What you need to do ▸
Below is a block of entries; repeat exactly the lines starting at the line that contains "You are a GUI" and ending at the line that contains "IMPRINT | DISCLAMER (1086, 984)", both included.

Given data ▸
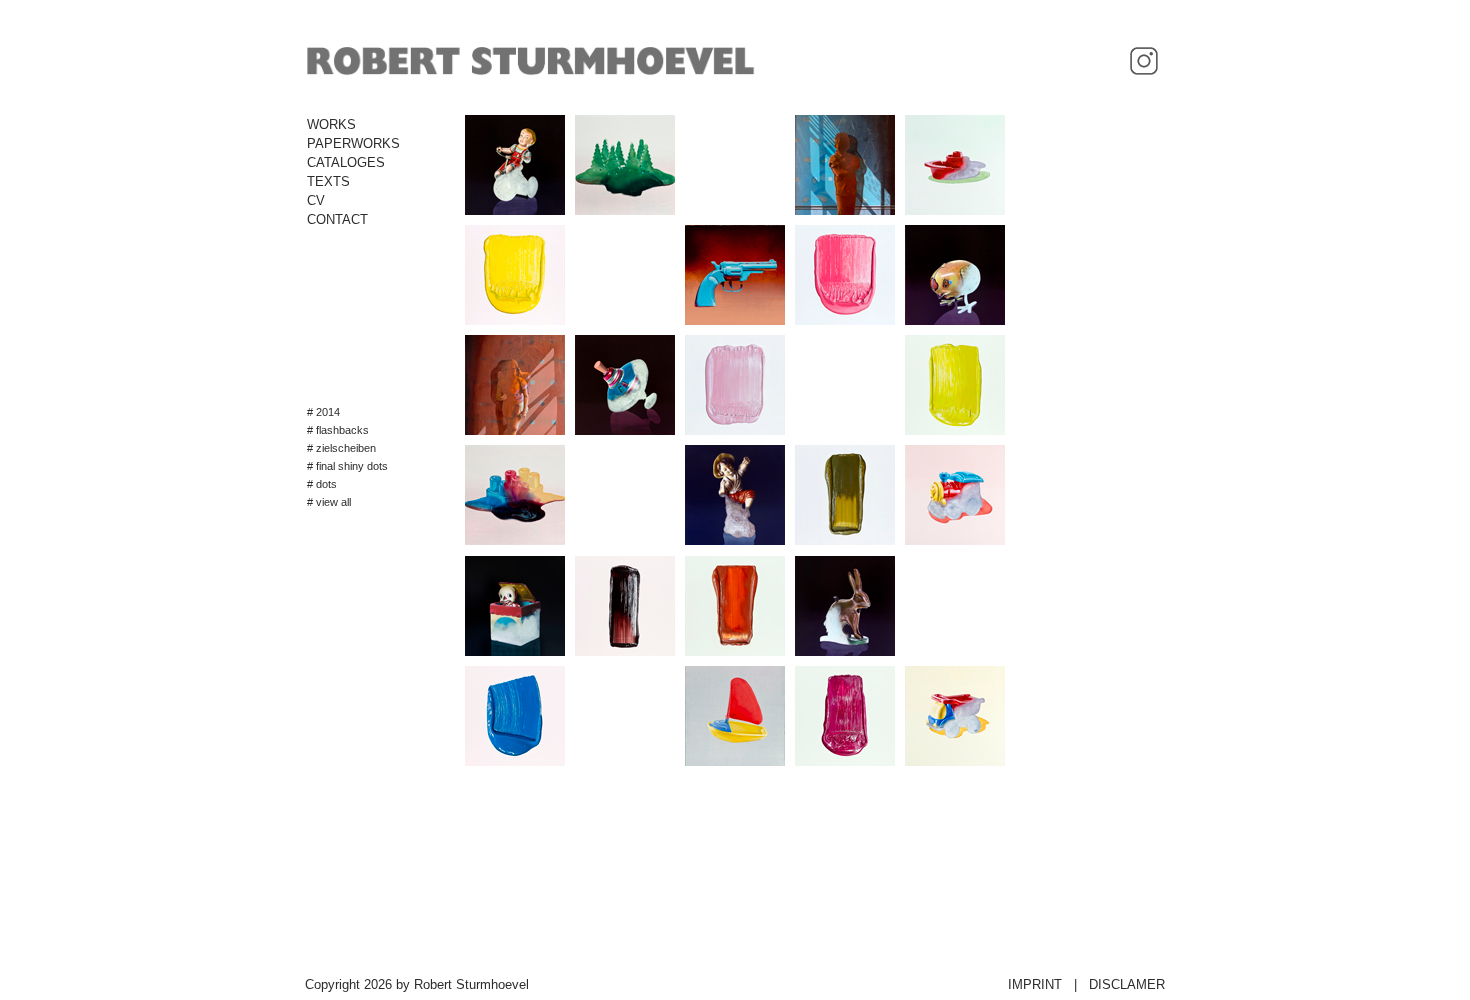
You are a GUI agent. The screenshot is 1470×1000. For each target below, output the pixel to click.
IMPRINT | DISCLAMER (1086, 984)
...
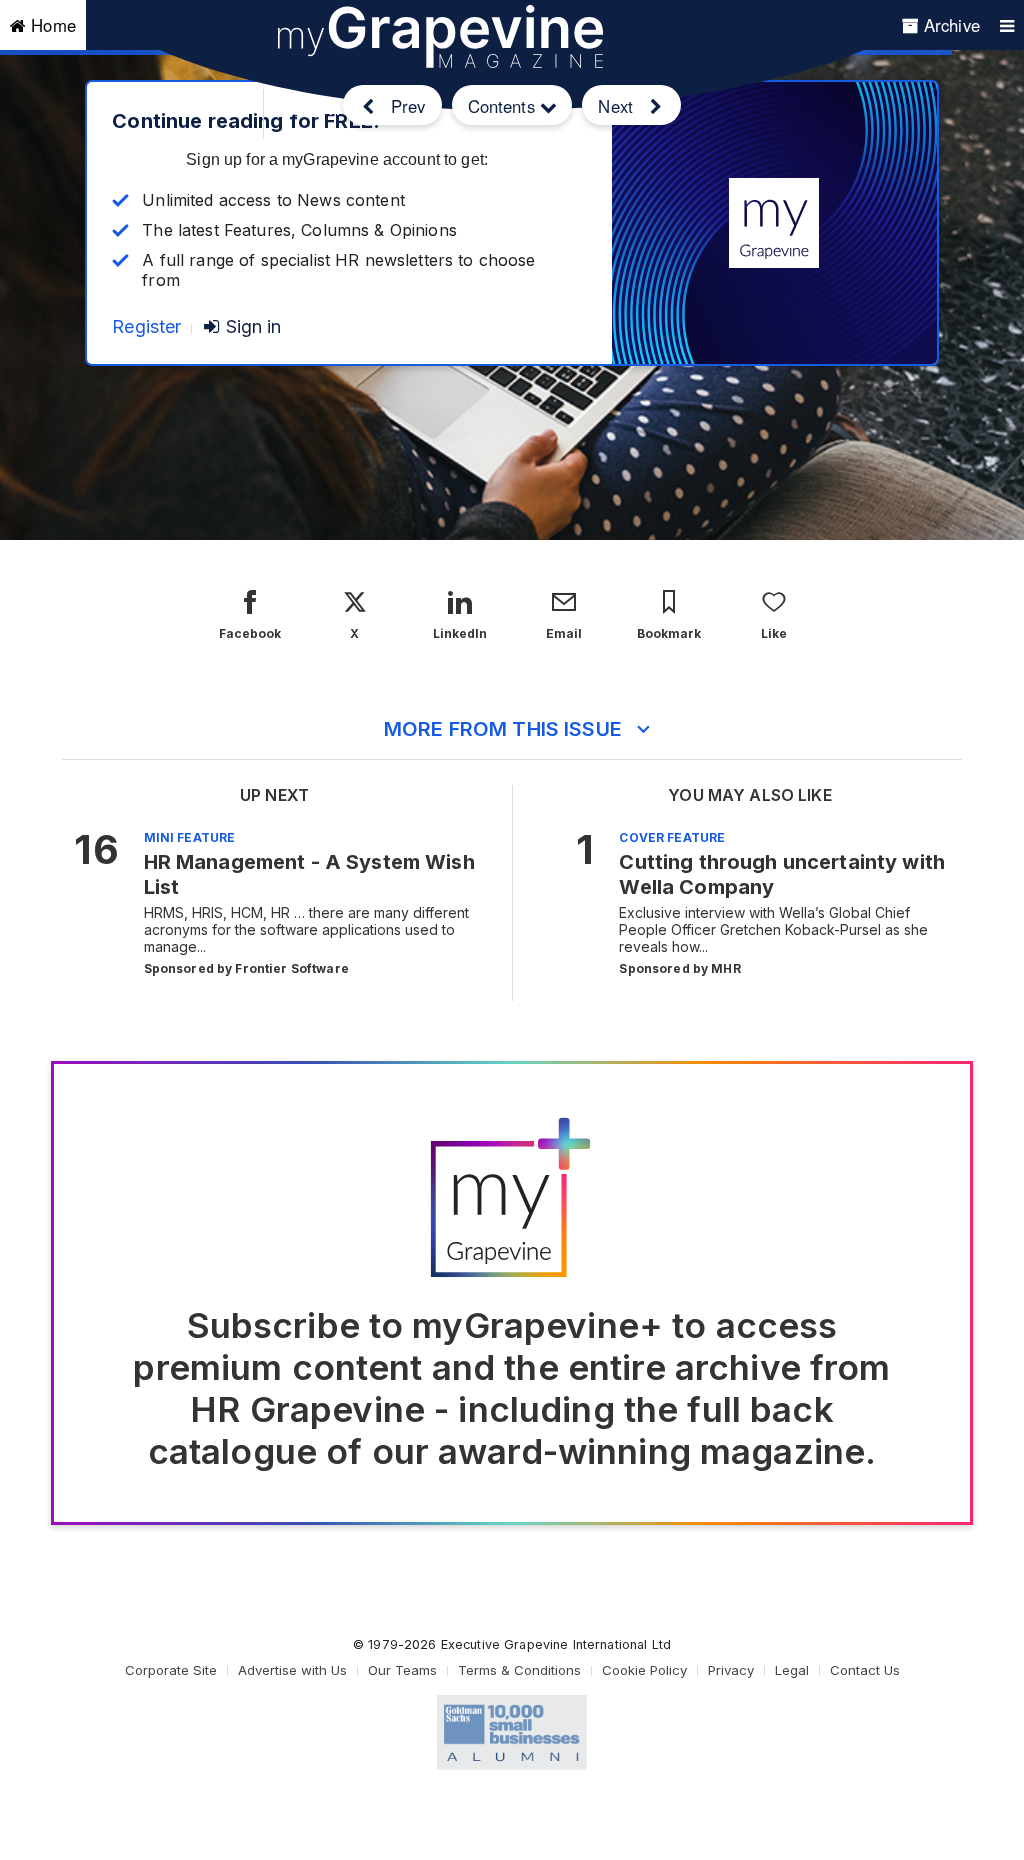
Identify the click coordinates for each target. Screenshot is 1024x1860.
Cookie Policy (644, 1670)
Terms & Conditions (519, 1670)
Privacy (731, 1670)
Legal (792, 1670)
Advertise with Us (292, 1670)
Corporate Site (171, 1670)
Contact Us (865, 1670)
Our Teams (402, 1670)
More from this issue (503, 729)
* * *
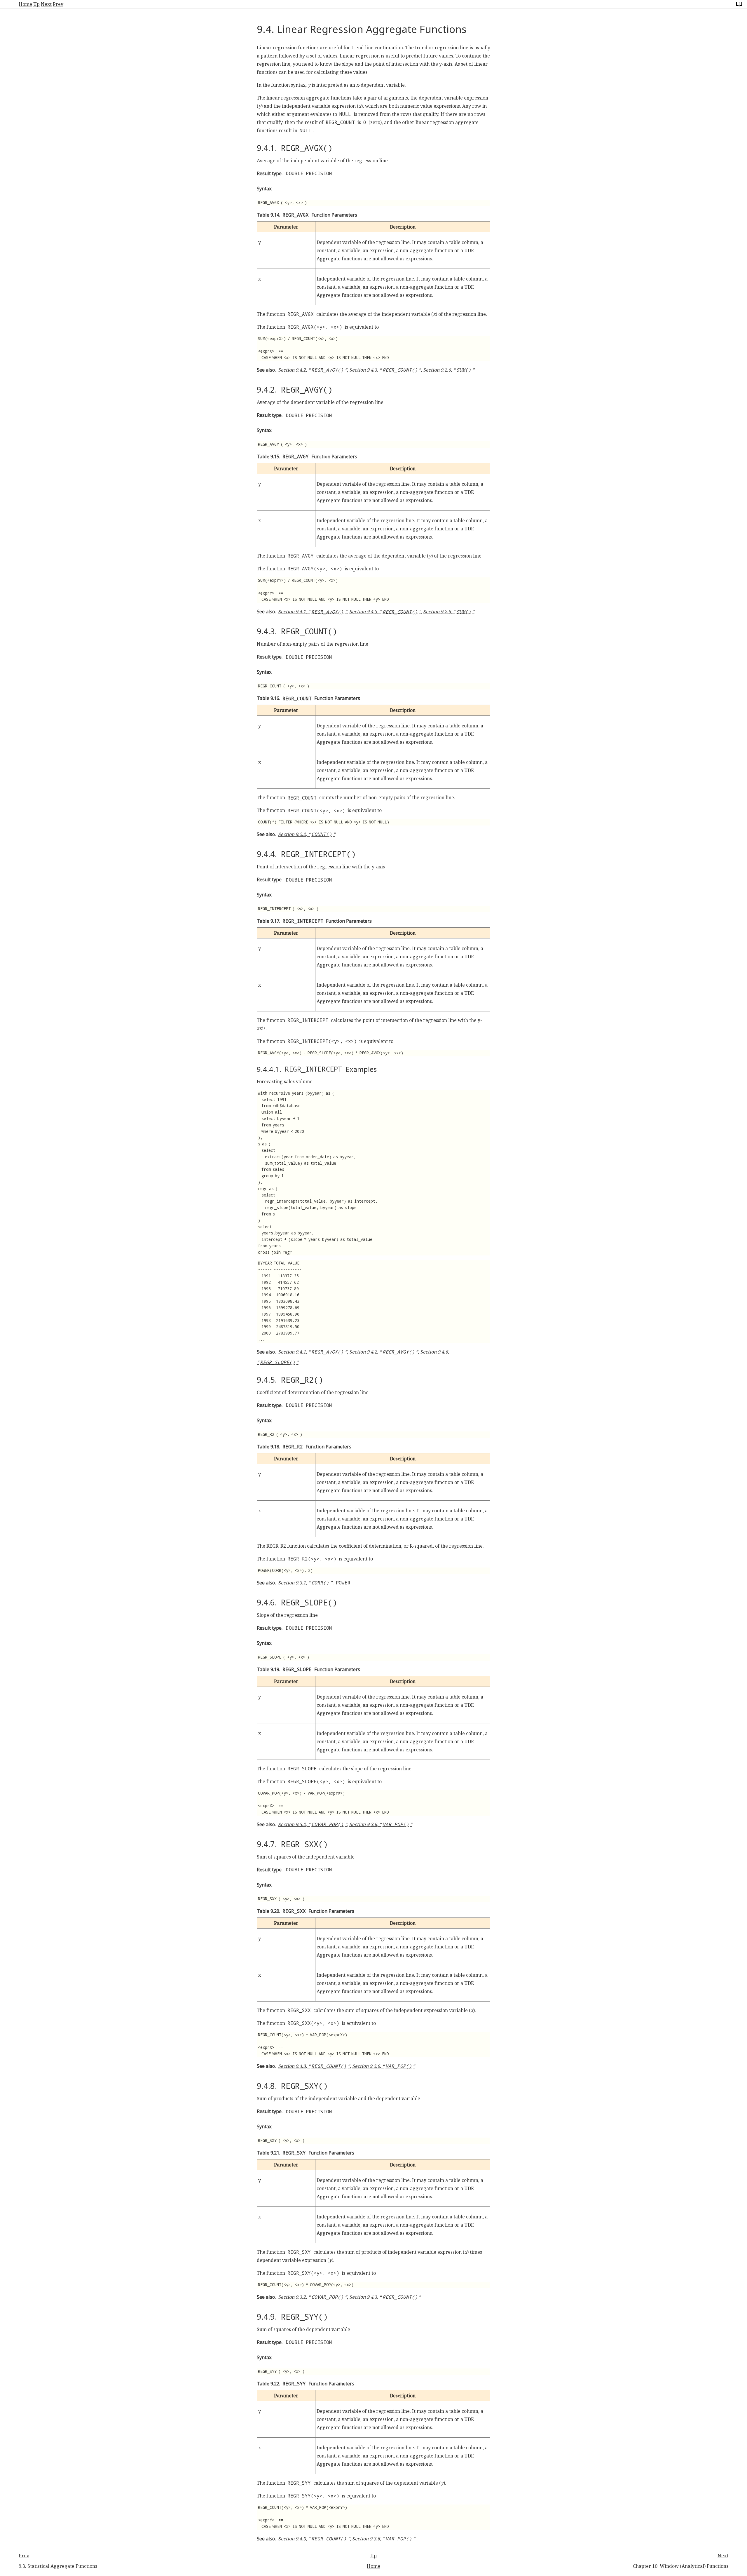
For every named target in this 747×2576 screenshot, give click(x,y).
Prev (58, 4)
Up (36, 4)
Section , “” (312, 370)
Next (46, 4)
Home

Task result ▸
You are a GUI agent. The screenshot is 1470×1000. For each target below, output the pixel to click.
IMPRINT | DISCLAMER (1086, 984)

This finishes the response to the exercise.